I’ve been in the Windy City since Saturday. I’m basically moved in now, but there are still two boxes of books that have not yet arrived, and I haven’t signed up for classes yet; I feel as if that leaves me still in a sort of intellectual limbo between here and Dallas, which means I don’t yet have to write anything substantive here. Instead, here’s a piece by William Deresiewicz about Harold Bloom, which I mostly agree with, especially it’s conclusion that Kermode was a better model for “what a critic should be” than Bloom, whose Gnostic tendencies leave him unable to properly understand must of literature:
BUT IF GNOSTICISM, and the poets whom he reads in its image, furnish Bloom with imaginative consolation, they do so for a very unattractive reason. Gnosis leads to freedom from time and nature and death, but also from the final thing that most conditions us: other people. Anything that lies outside the self, in Bloom’s conception, constitutes a threat to the self. His career represents a long effort to negate that threat. Bloom must surely be the most solipsistic critic on record. Harold is, indeed, a world unto himself.

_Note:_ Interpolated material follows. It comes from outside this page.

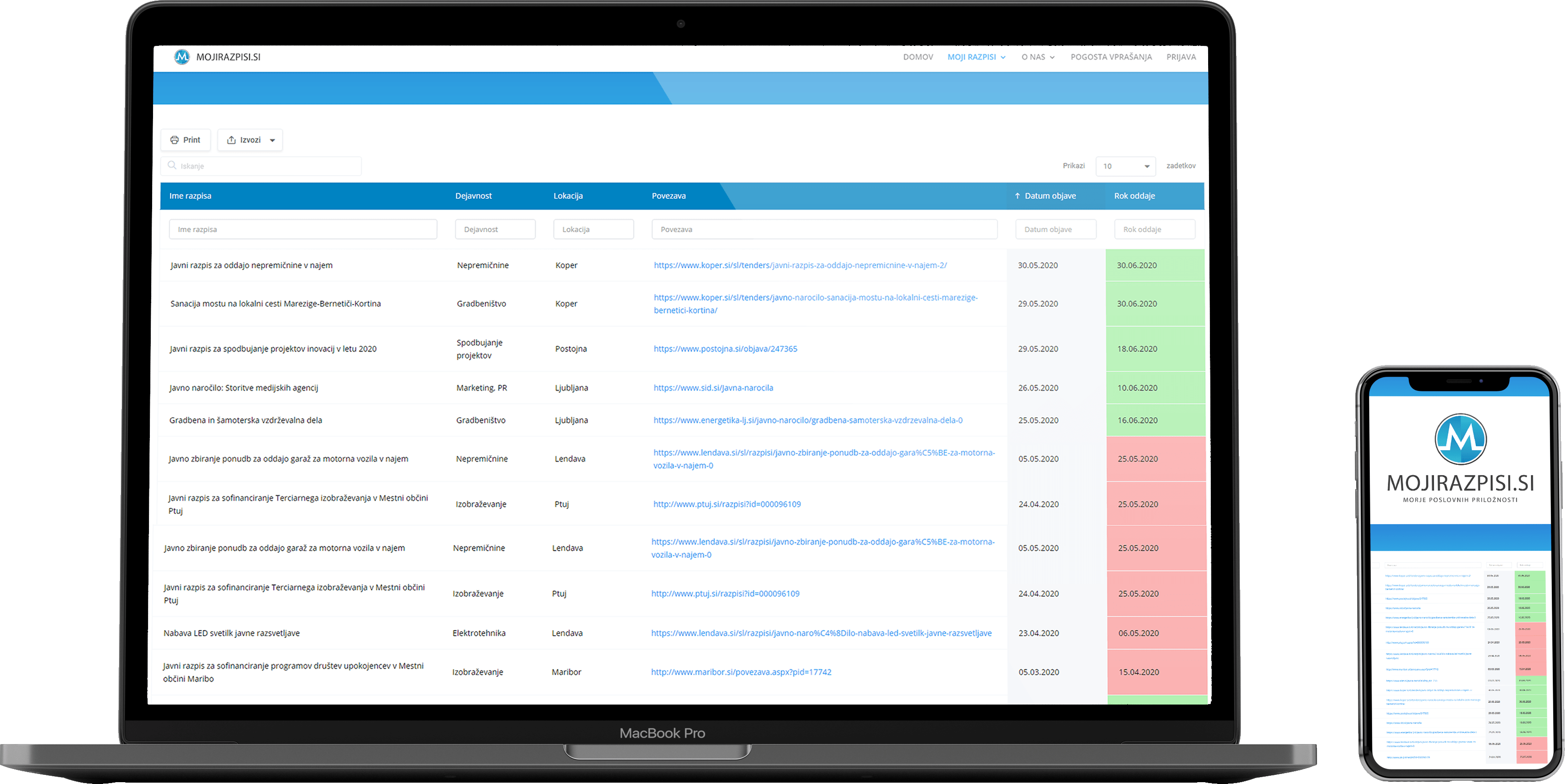Click the printer icon on Print
This screenshot has width=1565, height=784.
coord(174,140)
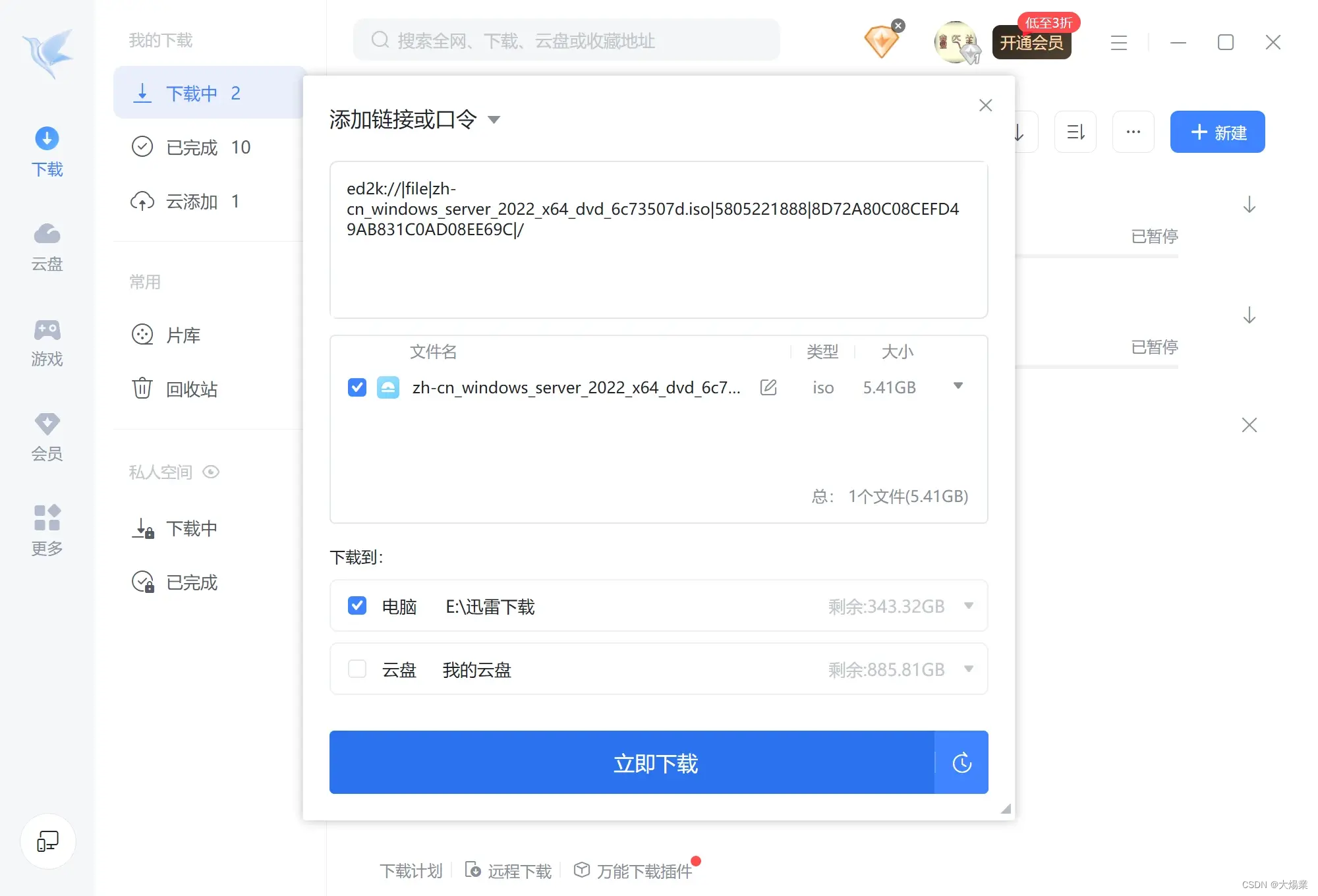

Though I must say, I find Bloom’s concept of the “anxiety of influence” fascinating. Each new poet constantly struggles in an agon with the poets who precede him? From what I’ve read that’s more true than false. While Deresiewicz’s article shows how Bloom’s obsession with it limited the depth of his criticism, I do think Bloom has contributed something substantial to English letters with just that one idea.